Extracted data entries

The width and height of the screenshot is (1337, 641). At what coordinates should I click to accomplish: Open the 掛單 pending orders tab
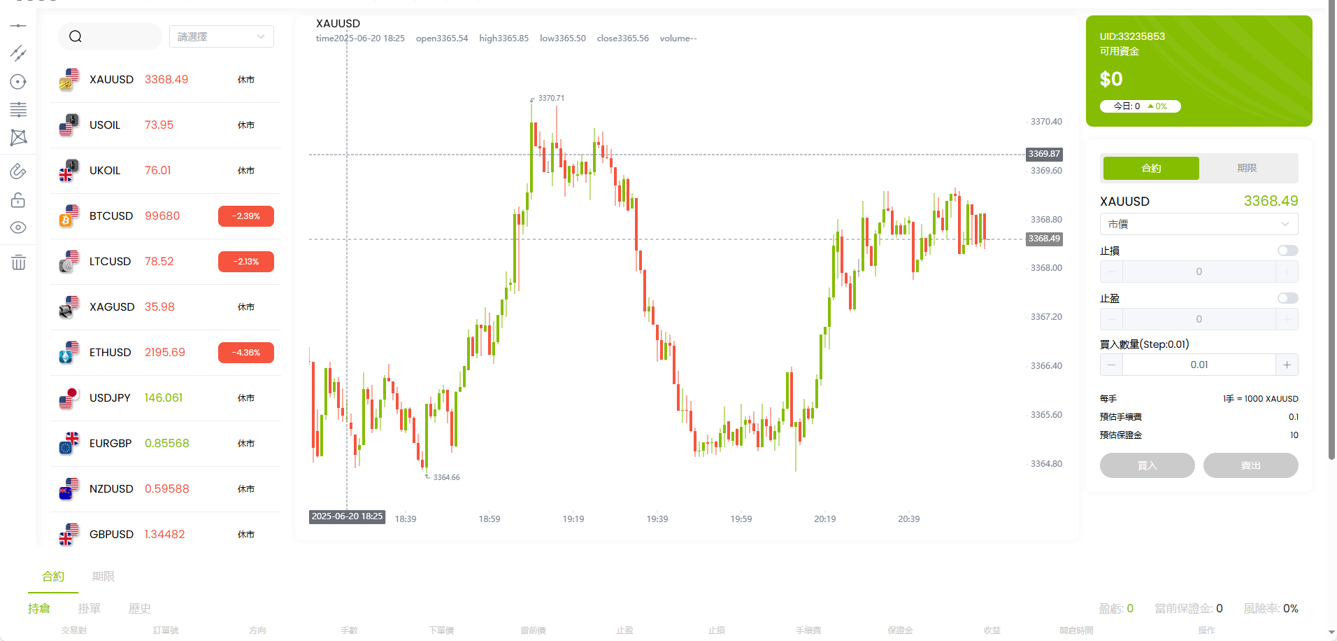tap(89, 608)
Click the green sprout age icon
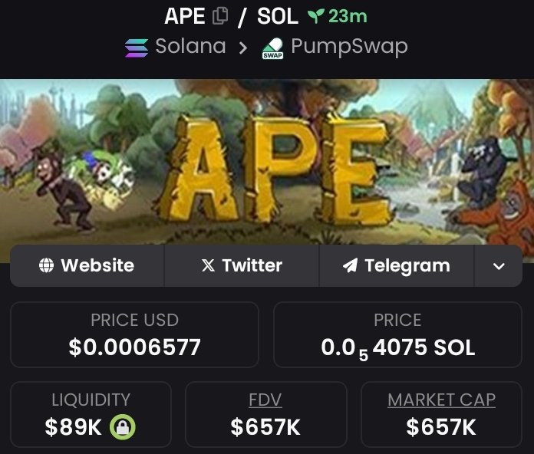 coord(315,16)
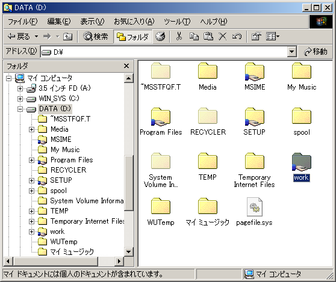This screenshot has height=282, width=336.
Task: Toggle the フォルダ (Folders) pane button
Action: pos(133,37)
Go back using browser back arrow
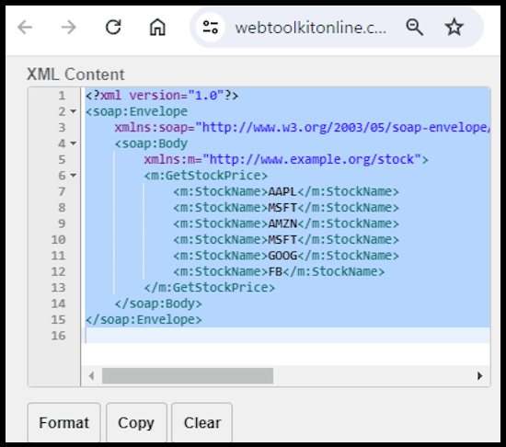Screen dimensions: 506x447 (25, 27)
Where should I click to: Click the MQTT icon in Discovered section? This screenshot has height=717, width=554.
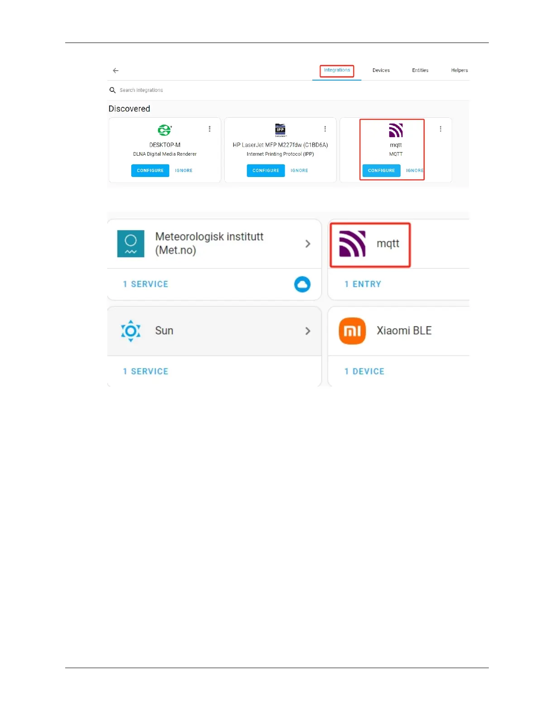396,130
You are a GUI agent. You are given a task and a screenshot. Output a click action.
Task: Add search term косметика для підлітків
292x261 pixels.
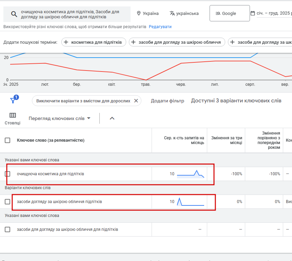[x=94, y=42]
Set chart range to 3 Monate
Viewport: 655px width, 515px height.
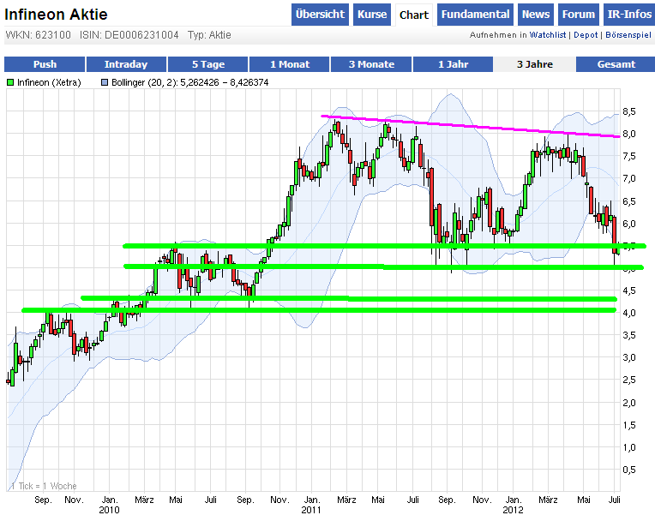tap(371, 64)
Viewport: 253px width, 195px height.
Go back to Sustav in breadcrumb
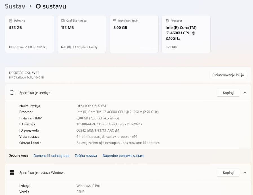click(x=15, y=6)
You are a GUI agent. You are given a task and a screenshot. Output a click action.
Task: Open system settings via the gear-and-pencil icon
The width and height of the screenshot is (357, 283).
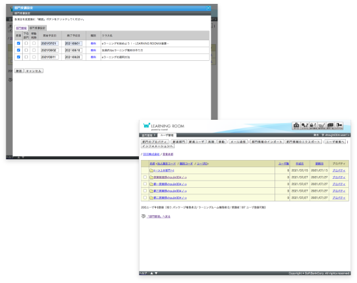[x=304, y=126]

• **Task brief**: What is needed is an exact copy of the entries, without any images.

• **Worked solution**:
The width and height of the screenshot is (1337, 641). At what coordinates should I click to accomplish: Open the 掛單 pending orders tab
tap(89, 608)
Click the green sprout age icon
 coord(315,16)
This screenshot has height=282, width=336.
Task: Toggle the フォルダ (Folders) pane button
Action: pos(133,37)
Go back using browser back arrow
Screen dimensions: 506x447 (25, 27)
Where should I click to: Click the MQTT icon in Discovered section? This screenshot has height=717, width=554.
396,130
You are a GUI agent. You are given a task and a screenshot. Output a click action.
Task: Add search term косметика для підлітків
292x261 pixels.
[x=94, y=42]
Set chart range to 3 Monate
Viewport: 655px width, 515px height.
tap(371, 64)
Viewport: 253px width, 195px height.
Go back to Sustav in breadcrumb
click(x=15, y=6)
You are a GUI agent. You are given a task and a screenshot. Output a click action.
Task: Open system settings via the gear-and-pencil icon
The width and height of the screenshot is (357, 283).
[x=304, y=126]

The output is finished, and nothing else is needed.